Is is possible to have a moderate sized app and still everything in datascript? including when you’re typing into an input field?
Or perhaps is the right technique to only store entities from the server in datascript and transient UI data in a simple shallow hash map i.e. the usual
I noticed this in the todomvc example https://github.com/day8/re-frame/blob/master/examples/todomvc/src/todomvc/views.cljs#L8
it's good practice to put state that is local to a component inside a local ratom, and store global state (like cached data from the server, or navigation state, or other such things) in the app-db
re: datascript, in my experience datascript is quite slow. I wrote https://github.com/lilactown/autonormal to normalize app data w/ re-frame
To expand a bit on what lilactown has said about local/global state.
app-db is for app's state. What you consider your app's state is up to you, but there are some facts that can help you decide:
app-db can be saved and restored as a whole
• Unless you try to do something clever by passing callbacks or atoms around, event handlers can only change
app-db it's relatively trivial to implement a global undo/redo mechanism. But local state won't be touched by that mechanism
app-db is monitored by such tools as
• Code reloading during development will erase any local state, but
app-db data will remain
Because of all that, I use local state only for throwaway data. Like e.g. a button with a simple yes/no confirmation dialog that's tied only to that particular button. Or mouse position for dialog movement calculations. Something like that.
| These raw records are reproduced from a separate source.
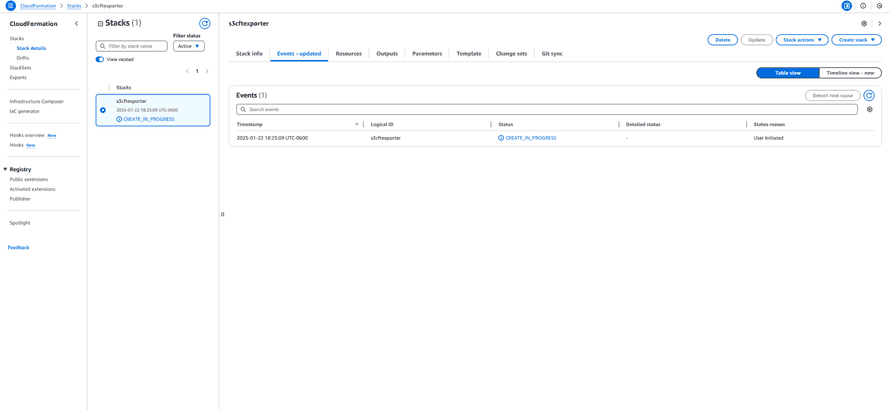Screen dimensions: 890x410
Task: Toggle the View nested switch
Action: [x=100, y=59]
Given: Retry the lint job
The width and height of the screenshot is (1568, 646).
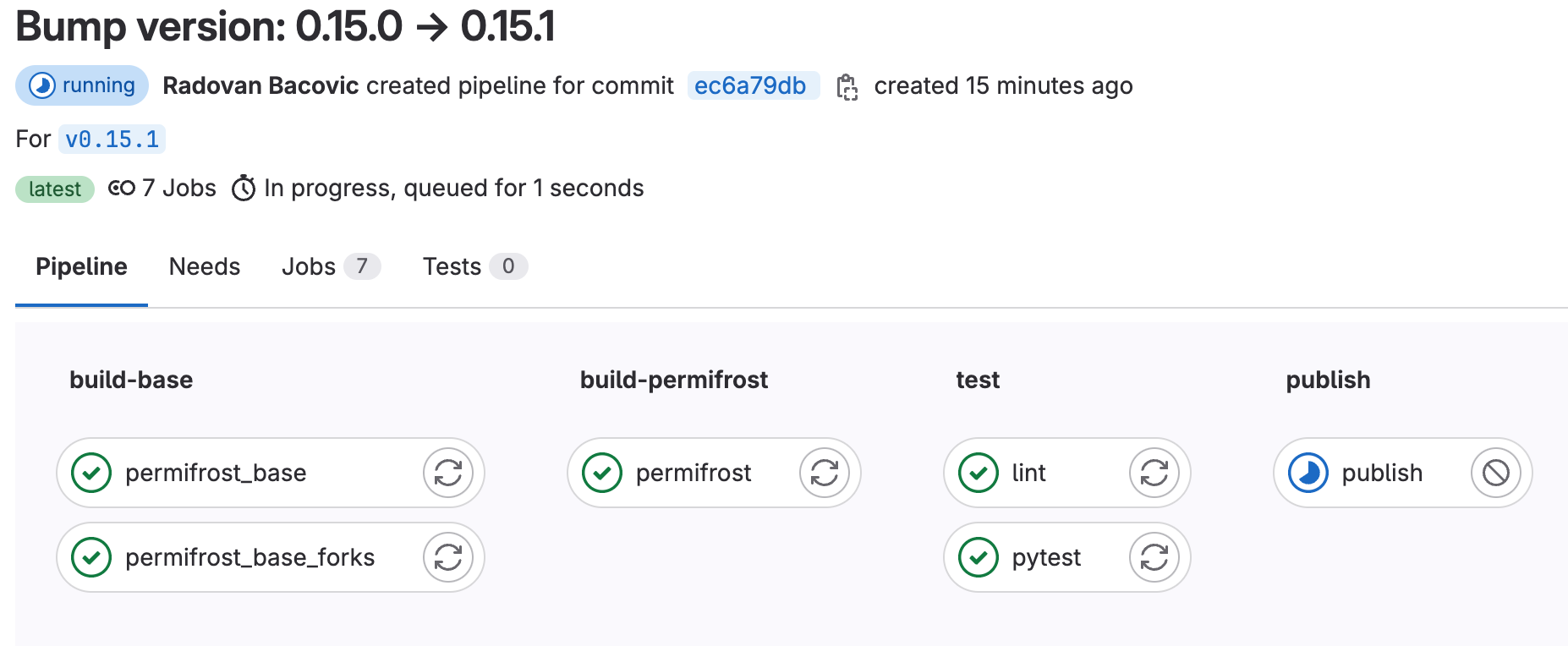Looking at the screenshot, I should (1154, 473).

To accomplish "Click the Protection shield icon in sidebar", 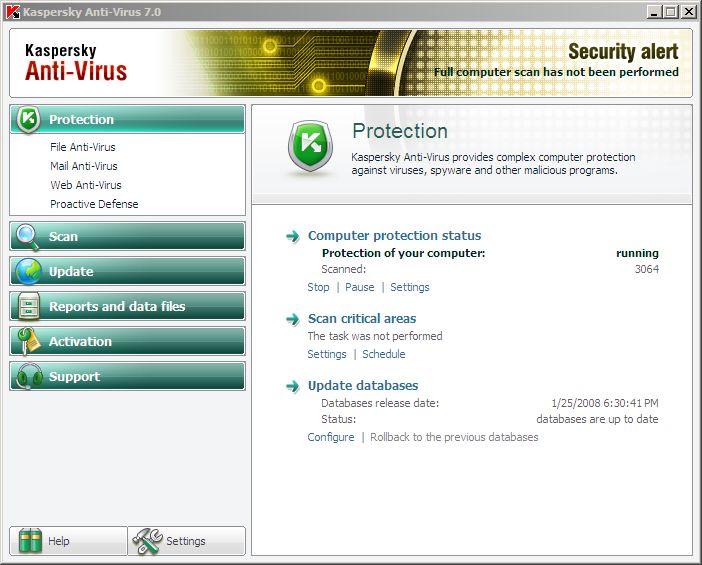I will (29, 120).
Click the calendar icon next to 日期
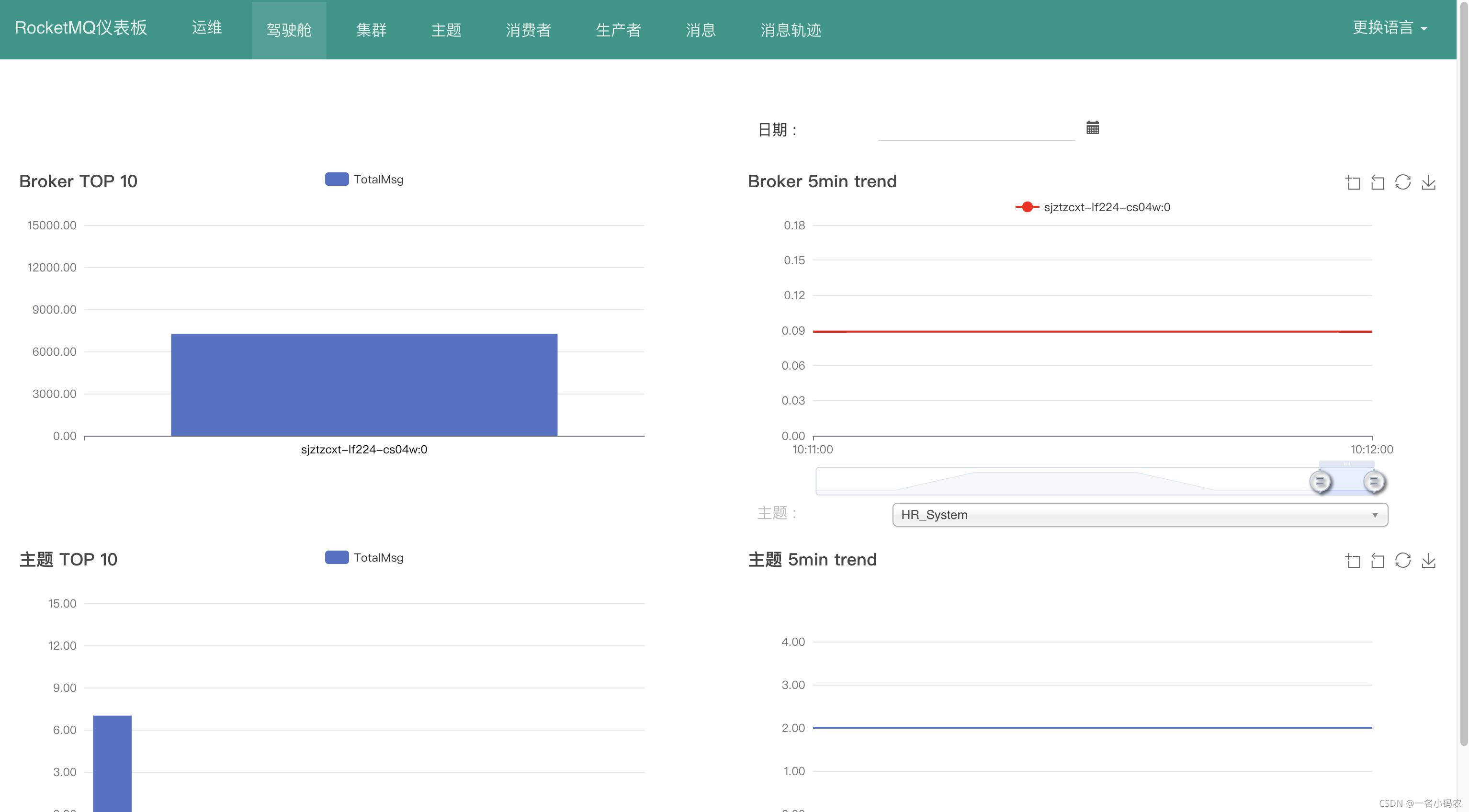This screenshot has width=1469, height=812. tap(1092, 128)
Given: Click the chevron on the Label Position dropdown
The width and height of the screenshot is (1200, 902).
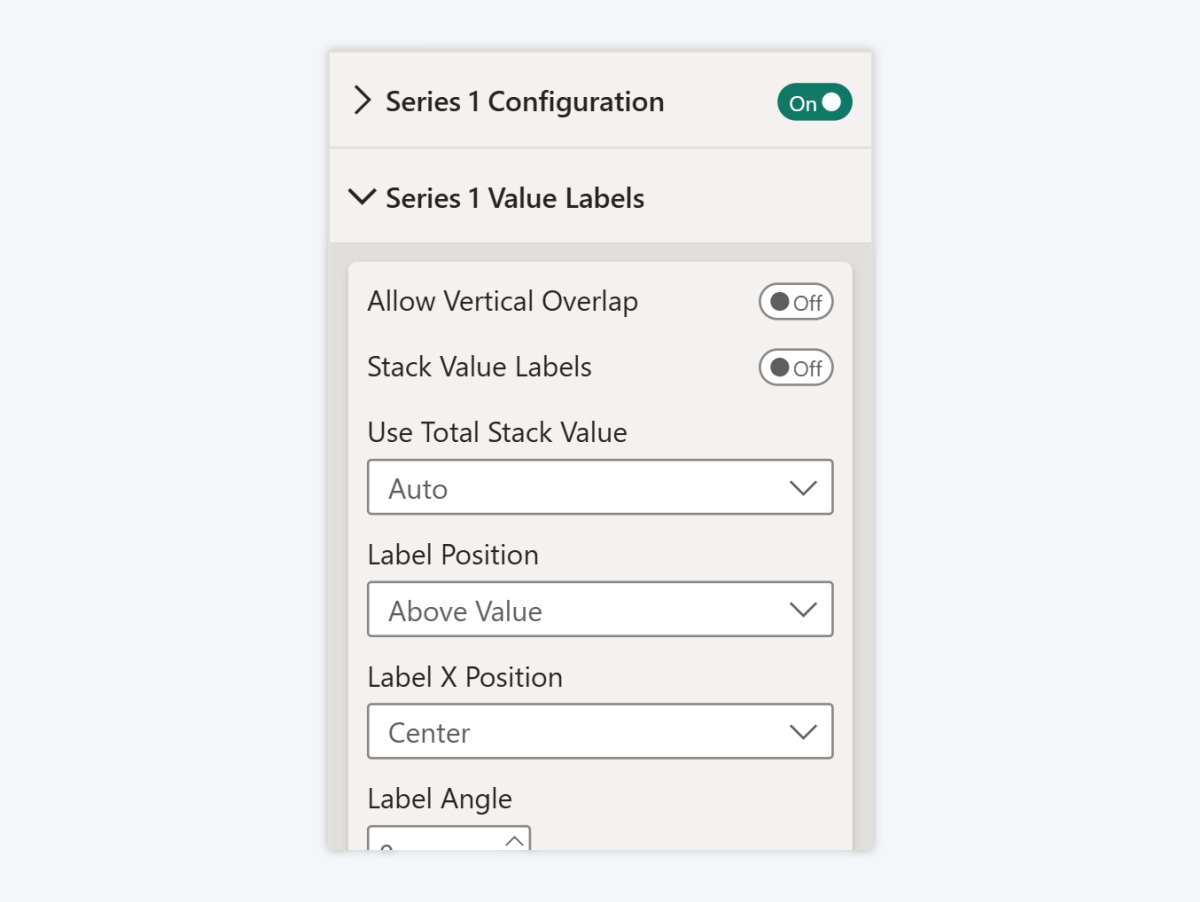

Regarding datascript - I had the same experience with its speed as lilactown, although it was years ago.
Some other factors:
• The vast majority of queries in UI, at least in my applications, are simple and not different from a simple
select a, b, c from entities where some_field in (1, 2, 3); (using SQL just as lingua franca - I don't actually use it in UI). You don't need datascript for that.
• I really don't like namespaced keys in data that I fully control and know. One particular example - suppose I have 5 entity types that all have a
:name field with the same semantics and type. Without namespaces, I can write a single component to display that field. With namespaces, I must either write 5 components or write one that accepts the field name as a parameter, thus complicating things significantly.
At first I adopted subgraph, but I ended up writing my own implementation. It's not public though - there are things I'm still working on. For example, I find it extremely valuable to have a concept of what I call changesets when the library is used with re-frame. So if you get regular data as described by the above SQL query, you'd use something like
(get-data db ...). But if you need data that's been changed by a user but haven't been uploaded to the server yet, you use
(get-data db changeset-id ...). Each changeset is also able to store arbitrary data, using namespaced keywords this time - data that's relevant only to the changeset and must be discarded along with it but must not be used when saving it, like remote validation progress and results for example.
datascript is powerful, huge and slow. You usually don't need it, and it will usually be more of a pain than a help. there are many ways to get normalized db in cljs https://github.com/ribelo/doxa https://github.com/riverford/compound https://github.com/vimsical/subgraph https://github.com/juxt/pull
#fulcro is also something to consider when looking for the normalized database route that contains all appdata
Eric Normand has a great write up on where to store state in a re-frame app. https://purelyfunctional.tv/guide/state-in-re-frame/
One area where normalised data may be less desirable than it first appears is mutations away from your app. e.g. how much of your normalised data is fresh and how/when should you update it. If it might not be fresh then the data could still be useful for optimistic display of data but other use cases become problematic. You still want to check with the server when data is used in case it's stale.